■ GIVEN REQUEST
Render the entries from the line with "This screenshot has width=1023, height=448." up to and including the line with "tap(964, 157)" as a two-column CSV headed instruction and output, one row per entry, with each value in a single quoted field and its line breaks turned into spaces. Leave the pictures out of the result.

Start INFORMATION GIVEN

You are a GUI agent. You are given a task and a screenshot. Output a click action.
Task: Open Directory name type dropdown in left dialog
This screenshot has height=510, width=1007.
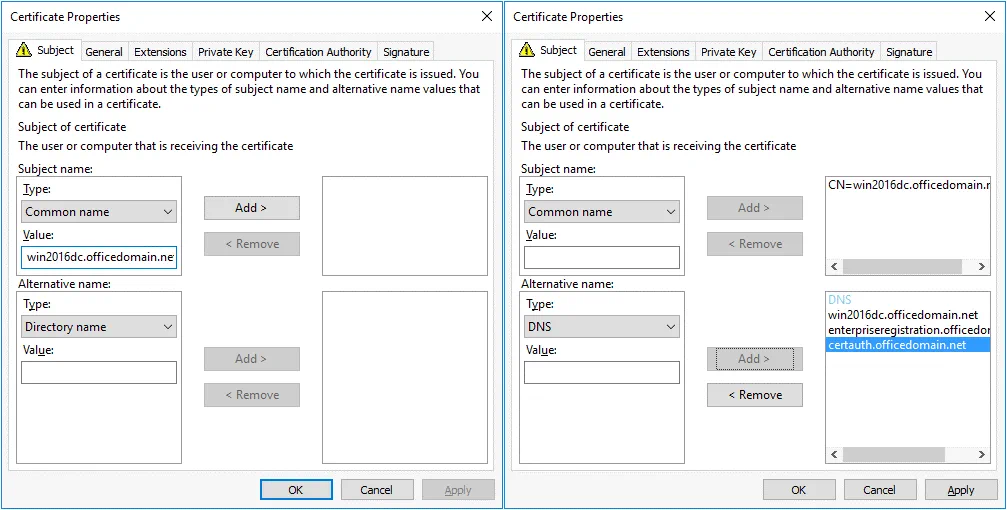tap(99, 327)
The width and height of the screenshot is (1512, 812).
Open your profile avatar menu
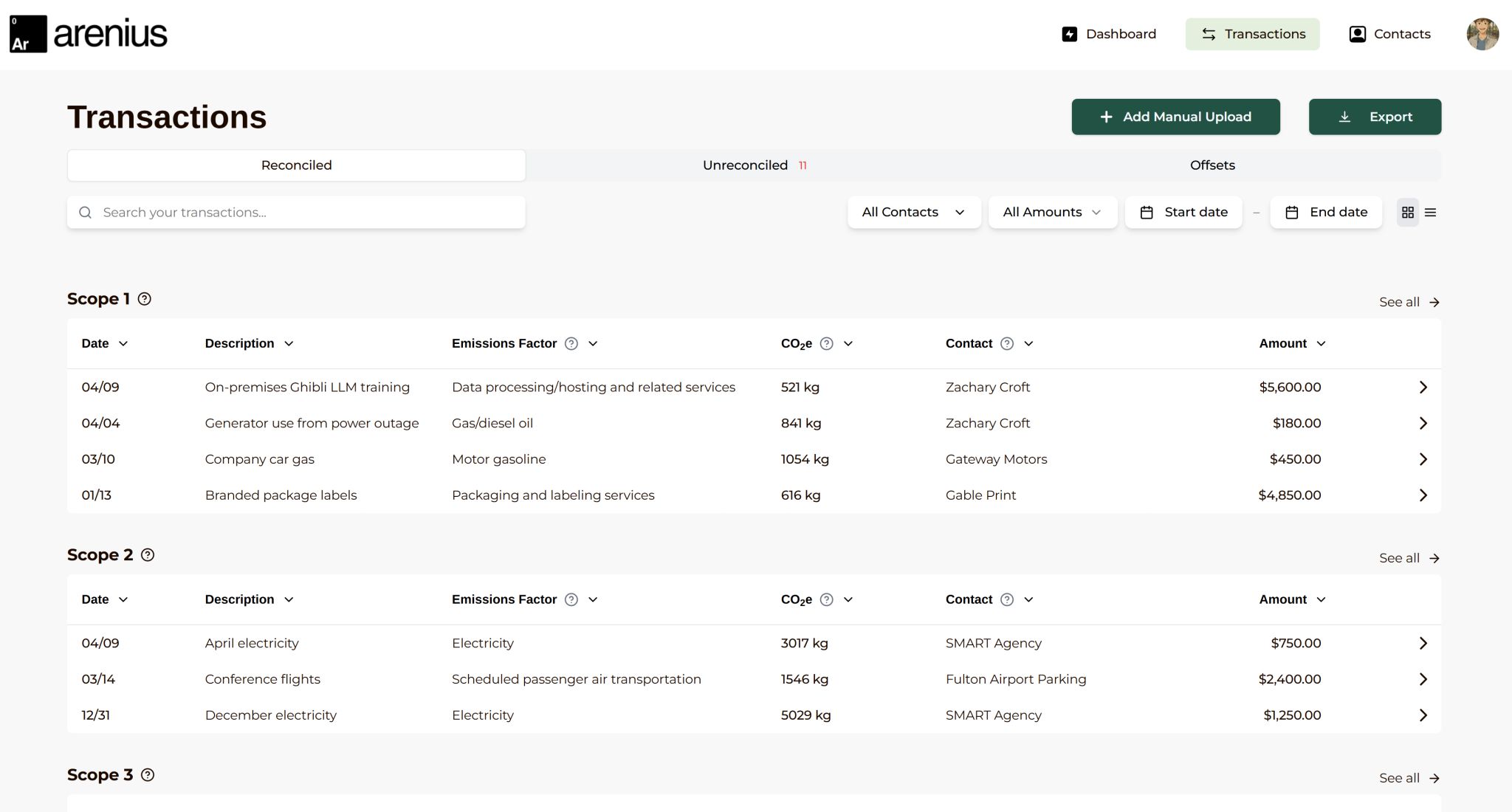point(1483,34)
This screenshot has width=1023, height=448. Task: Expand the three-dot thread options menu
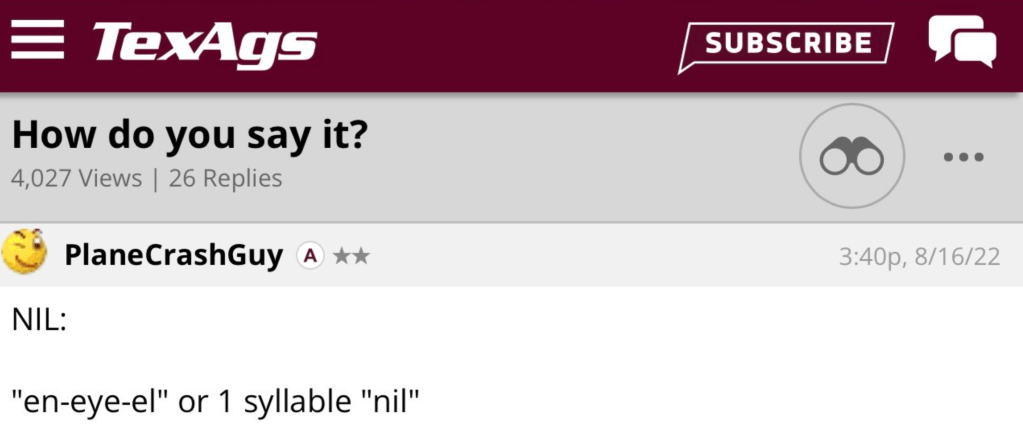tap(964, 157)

End INFORMATION GIVEN
Start INFORMATION GIVEN

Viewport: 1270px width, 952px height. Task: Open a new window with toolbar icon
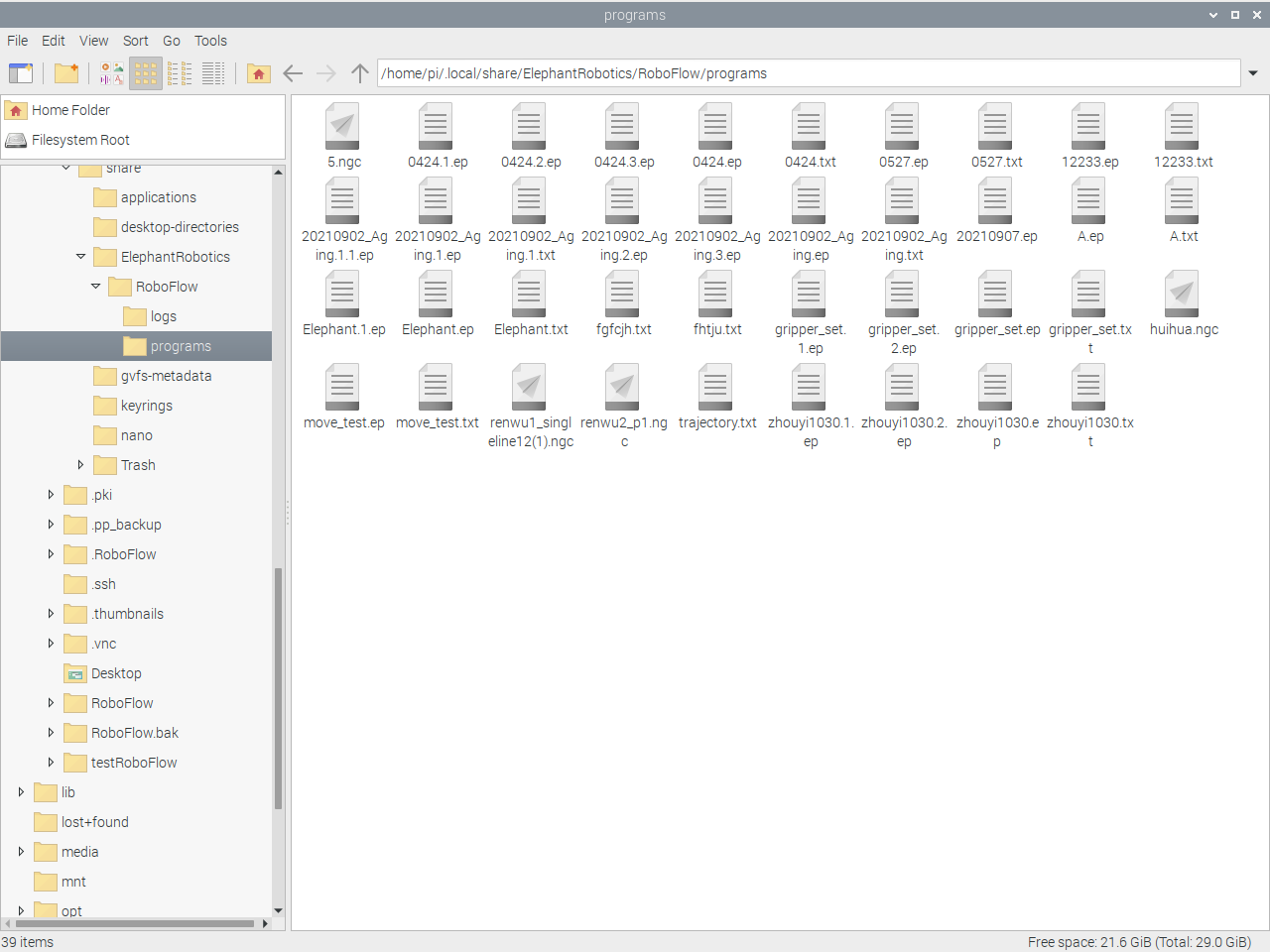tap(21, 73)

End INFORMATION GIVEN

■ SOLUTION FOR THIS EXERCISE
instruction,output
"This screenshot has width=1023, height=448. Task: Expand the three-dot thread options menu","tap(964, 157)"